2. Bölüm

2.9K 119 11
                                    

İyi okumalar...

Karabayır'da ikinci haftamdayken Erdem abi aradı. "Bahar neredesin?" diye sordu. Dosyayı bırakıp "Hastanedeyim. Bir şey mi oldu?" dedim. Hemen "Timden bir arkadaşımız çok kötü. Tabura gelmen lazım." dedi. Önlüğümü çıkartırken "Tamam ben hemen geliyorum" dedim. İpeğe işaret verdim ve yardım çantasını aldım. "Acele et. Helikopter hazır bekliyorum" dedi. Telefonu kapatıp "İpek benim gitmem lazım" dedim ve çantaları alıp çıktım. Tabur uzak değildi ama yine hızlı hızlı gittim.
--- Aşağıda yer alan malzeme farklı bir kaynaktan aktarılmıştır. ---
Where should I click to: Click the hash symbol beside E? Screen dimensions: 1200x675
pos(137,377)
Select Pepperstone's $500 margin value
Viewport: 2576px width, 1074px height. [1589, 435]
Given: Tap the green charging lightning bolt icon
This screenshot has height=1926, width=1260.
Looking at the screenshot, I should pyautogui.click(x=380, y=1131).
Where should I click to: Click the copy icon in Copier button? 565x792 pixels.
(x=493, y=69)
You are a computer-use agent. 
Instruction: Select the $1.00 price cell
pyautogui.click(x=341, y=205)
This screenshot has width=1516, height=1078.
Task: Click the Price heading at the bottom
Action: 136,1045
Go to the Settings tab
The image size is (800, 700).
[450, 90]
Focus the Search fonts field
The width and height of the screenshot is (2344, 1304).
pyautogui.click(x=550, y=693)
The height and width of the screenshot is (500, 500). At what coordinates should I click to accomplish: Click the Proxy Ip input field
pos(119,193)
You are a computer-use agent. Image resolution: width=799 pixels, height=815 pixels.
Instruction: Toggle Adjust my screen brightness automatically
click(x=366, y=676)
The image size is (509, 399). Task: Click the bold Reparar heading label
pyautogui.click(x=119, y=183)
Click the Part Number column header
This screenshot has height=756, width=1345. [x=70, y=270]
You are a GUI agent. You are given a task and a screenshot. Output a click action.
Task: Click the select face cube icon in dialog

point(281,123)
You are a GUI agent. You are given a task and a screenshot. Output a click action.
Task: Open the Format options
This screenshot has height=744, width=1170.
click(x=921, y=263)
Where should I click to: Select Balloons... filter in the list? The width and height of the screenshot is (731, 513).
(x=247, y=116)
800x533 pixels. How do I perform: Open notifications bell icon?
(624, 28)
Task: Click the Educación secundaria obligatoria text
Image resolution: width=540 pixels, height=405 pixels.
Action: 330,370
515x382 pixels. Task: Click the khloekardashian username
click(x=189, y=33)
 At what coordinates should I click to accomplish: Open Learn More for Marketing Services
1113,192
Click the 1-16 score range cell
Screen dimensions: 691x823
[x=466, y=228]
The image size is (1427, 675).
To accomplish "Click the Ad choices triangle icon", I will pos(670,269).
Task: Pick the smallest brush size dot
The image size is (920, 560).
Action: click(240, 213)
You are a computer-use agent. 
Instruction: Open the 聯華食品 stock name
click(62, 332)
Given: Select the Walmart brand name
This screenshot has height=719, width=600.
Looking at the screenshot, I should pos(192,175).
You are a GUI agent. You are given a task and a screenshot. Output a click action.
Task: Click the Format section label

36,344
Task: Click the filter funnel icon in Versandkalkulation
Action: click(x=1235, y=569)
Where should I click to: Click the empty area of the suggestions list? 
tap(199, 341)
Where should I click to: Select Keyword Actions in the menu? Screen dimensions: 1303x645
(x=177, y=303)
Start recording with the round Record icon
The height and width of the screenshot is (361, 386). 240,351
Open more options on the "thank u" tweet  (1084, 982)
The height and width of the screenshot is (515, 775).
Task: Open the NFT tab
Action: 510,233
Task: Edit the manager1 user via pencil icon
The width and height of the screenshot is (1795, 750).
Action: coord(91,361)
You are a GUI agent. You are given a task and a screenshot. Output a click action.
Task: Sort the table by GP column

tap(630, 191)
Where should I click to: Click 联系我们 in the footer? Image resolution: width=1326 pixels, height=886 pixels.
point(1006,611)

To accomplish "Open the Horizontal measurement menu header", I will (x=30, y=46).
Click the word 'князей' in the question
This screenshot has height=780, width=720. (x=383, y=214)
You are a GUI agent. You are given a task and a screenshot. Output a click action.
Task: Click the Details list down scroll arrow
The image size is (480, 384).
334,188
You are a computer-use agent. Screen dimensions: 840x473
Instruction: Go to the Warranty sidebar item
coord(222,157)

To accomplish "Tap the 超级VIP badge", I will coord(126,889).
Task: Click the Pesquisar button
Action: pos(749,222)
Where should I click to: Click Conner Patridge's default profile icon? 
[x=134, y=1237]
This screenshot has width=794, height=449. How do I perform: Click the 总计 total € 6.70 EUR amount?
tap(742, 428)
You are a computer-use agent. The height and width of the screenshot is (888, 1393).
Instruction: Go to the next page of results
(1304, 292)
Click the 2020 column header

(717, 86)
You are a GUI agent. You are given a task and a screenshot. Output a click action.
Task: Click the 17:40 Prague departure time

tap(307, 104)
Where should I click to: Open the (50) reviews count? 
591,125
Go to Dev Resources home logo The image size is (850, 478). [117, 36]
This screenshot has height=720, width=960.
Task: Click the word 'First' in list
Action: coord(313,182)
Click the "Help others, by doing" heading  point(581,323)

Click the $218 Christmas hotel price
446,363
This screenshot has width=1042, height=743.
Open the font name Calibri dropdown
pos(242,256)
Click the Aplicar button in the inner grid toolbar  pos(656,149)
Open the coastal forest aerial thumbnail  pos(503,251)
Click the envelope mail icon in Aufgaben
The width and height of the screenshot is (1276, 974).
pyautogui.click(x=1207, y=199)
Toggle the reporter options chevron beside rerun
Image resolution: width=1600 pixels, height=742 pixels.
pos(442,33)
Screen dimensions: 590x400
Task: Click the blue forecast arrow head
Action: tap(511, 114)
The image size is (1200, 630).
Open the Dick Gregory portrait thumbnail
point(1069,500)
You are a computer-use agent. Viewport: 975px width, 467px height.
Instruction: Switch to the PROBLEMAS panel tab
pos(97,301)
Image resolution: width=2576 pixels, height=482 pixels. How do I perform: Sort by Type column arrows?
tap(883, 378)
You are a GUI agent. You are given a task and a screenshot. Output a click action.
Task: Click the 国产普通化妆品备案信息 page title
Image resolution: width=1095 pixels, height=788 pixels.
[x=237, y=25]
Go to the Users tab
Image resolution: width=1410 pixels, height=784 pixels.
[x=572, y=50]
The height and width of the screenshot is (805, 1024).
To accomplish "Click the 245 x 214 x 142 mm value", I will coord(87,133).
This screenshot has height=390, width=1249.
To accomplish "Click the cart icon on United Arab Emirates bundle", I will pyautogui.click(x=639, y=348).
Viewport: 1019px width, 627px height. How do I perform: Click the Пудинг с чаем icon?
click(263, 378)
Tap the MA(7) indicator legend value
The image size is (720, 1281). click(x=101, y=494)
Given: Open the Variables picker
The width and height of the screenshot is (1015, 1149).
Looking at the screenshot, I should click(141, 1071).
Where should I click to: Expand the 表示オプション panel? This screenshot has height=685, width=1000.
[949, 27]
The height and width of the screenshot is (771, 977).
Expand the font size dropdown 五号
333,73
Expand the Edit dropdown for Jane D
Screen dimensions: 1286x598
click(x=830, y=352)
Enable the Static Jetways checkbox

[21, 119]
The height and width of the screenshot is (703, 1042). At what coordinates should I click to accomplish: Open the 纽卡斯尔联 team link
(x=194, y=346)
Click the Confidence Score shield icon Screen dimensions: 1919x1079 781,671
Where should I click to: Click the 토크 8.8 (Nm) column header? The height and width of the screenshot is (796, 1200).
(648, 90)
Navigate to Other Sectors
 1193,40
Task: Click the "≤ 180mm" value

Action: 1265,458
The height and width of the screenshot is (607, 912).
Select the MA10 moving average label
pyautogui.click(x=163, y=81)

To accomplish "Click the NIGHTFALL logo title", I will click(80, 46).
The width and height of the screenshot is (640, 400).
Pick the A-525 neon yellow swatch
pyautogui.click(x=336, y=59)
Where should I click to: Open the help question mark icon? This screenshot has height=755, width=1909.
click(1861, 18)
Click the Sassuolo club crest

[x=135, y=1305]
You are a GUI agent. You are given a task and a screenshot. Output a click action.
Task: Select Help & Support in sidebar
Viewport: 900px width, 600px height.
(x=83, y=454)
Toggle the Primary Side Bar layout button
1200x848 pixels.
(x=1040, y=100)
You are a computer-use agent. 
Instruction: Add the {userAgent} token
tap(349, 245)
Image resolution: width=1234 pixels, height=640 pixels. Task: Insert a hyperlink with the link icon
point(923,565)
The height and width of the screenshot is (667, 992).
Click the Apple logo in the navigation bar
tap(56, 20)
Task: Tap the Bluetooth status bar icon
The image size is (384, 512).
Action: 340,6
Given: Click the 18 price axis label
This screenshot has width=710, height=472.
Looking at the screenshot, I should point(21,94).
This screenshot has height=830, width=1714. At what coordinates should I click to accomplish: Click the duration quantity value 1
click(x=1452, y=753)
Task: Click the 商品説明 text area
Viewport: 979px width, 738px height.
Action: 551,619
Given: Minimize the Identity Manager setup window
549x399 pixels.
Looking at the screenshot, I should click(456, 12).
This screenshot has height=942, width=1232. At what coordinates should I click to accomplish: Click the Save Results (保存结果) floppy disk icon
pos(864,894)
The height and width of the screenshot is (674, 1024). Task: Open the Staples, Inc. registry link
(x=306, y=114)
Tabur'a varınca Erdem abiyi gördüğüm yere gittim. Hızlıca helikoptere bindik. Sesimi duyması için bağırarak "Kim yaralandı. Nasıl yaralandı" dedim. Yere bakarak "Mansur. Göğsünden vurulmuş" dedi. Hafifçe başımı salladım ve başka bir şey demedim. Helikopterden inince hızlıca bir yere gittik. Eski bir han gibi bir yerdi. Kapıda Yavuz vardı. Erdem abi içeri girince "Senin burda ne işin var" dedi. Bir şey demeden içeri girdim. Yaralı askere doğru yürüdüm. Baygındı. Karşısında bir sandalyede elleri bağlı olan tahminimce teröristti.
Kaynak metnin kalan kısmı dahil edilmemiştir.